Recommended production setup:

Internet
    ↓
Load Balancer (AWS ELB, Nginx)
    ↓
┌─────────────────────────────────┐
│  Reverse Proxy (Nginx/Caddy)   │
│  - TLS termination              │
│  - Static file serving          │
│  - Gzip/Brotli compression      │
│  - Rate limiting                │
└─────────────────────────────────┘
    ↓
┌─────────────────────────────────┐
│  Granian Workers (4-8)          │
│  - Gobstopper application             │
│  - Rust components enabled      │
│  - Connection pooling           │
└─────────────────────────────────┘
    ↓                         ↓
┌──────────────┐    ┌──────────────┐
│  PostgreSQL  │    │  Redis Cache │
│  (Primary)   │    │              │
└──────────────┘    └──────────────┘

Nginx Configuration

upstream gobstopper_app {
    least_conn;
    server 127.0.0.1:8000;
    server 127.0.0.1:8001;
    server 127.0.0.1:8002;
    server 127.0.0.1:8003;
}

server {
    listen 443 ssl http2;
    server_name example.com;

    ssl_certificate /path/to/cert.pem;
    ssl_certificate_key /path/to/key.pem;

    # Gzip compression
    gzip on;
    gzip_types text/plain text/css application/json application/javascript;
    gzip_min_length 1000;

    # Static files
    location /static/ {
        alias /var/www/static/;
        expires 1y;
        add_header Cache-Control "public, immutable";
    }

    # Application
    location / {
        proxy_pass http://gobstopper_app;
        proxy_set_header Host $host;
        proxy_set_header X-Real-IP $remote_addr;
        proxy_set_header X-Forwarded-For $proxy_add_x_forwarded_for;
        proxy_set_header X-Forwarded-Proto $scheme;

        # Timeouts
        proxy_connect_timeout 60s;
        proxy_send_timeout 60s;
        proxy_read_timeout 60s;

        # Buffer settings
        proxy_buffering on;
        proxy_buffer_size 4k;
        proxy_buffers 8 4k;
    }
}

Benchmarking Results

Test Environment

  • Hardware: 8 CPU cores, 16GB RAM

  • Database: PostgreSQL 15 with connection pool (20 connections)

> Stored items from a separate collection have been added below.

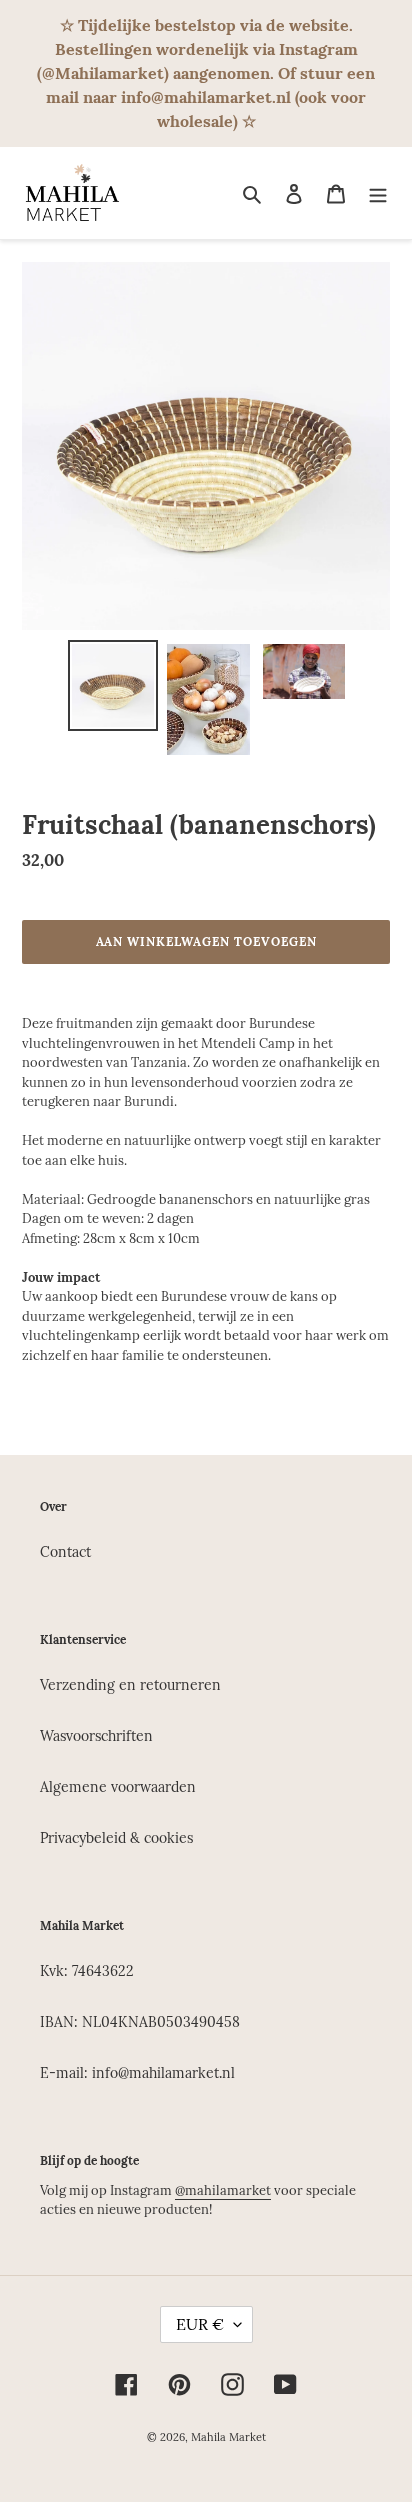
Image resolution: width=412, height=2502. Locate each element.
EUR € (200, 2324)
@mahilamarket (223, 2190)
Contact (65, 1552)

  • Configuration: 4 Granian workers, Rust components enabled

Results

Test Type

Requests/sec

Latency (avg)

Latency (p99)

Plaintext

18,241

2.1ms

5.2ms

JSON

17,486

2.3ms

6.1ms

Single Query

14,203

2.8ms

8.4ms

Multiple Queries (20)

5,523

7.2ms

18.1ms

Updates (5)

7,741

5.1ms

14.2ms

Templates

12,004

3.3ms

9.7ms

Comparison with Other Frameworks

Gobstopper performance is competitive with major Python async frameworks:

  • FastAPI: Similar performance for JSON serialization

  • Starlette: Comparable baseline performance

  • BlackSheep: Similar template rendering speed

  • Sanic: Gobstopper typically 10-15% faster with Rust components

Continuous Performance Testing

Set up automated benchmarks:

#!/bin/bash
# benchmark.sh - Run performance tests

echo "Running Gobstopper benchmarks..."

# Start application
granian --interface rsgi --workers 4 benchmark_simple:app &
APP_PID=$!
sleep 2

# Run tests
wrk -t4 -c100 -d30s http://localhost:8000/json > results_json.txt
wrk -t4 -c100 -d30s http://localhost:8000/db > results_db.txt

# Stop application
kill $APP_PID

# Parse and compare results
python compare_benchmarks.py results_json.txt results_db.txt

Conclusion

Gobstopper provides excellent performance out of the box, but following these optimization strategies can push performance even higher:

  1. Enable Rust components for 2-4x performance gains

  2. Use connection pooling for database access

  3. Implement caching at multiple levels

  4. Optimize database queries with proper indexes

  5. Configure Granian with appropriate worker settings

  6. Monitor and profile to identify bottlenecks

  7. Use CDN for static assets in production

For most applications, these optimizations will achieve 15,000+ RPS with sub-5ms latency.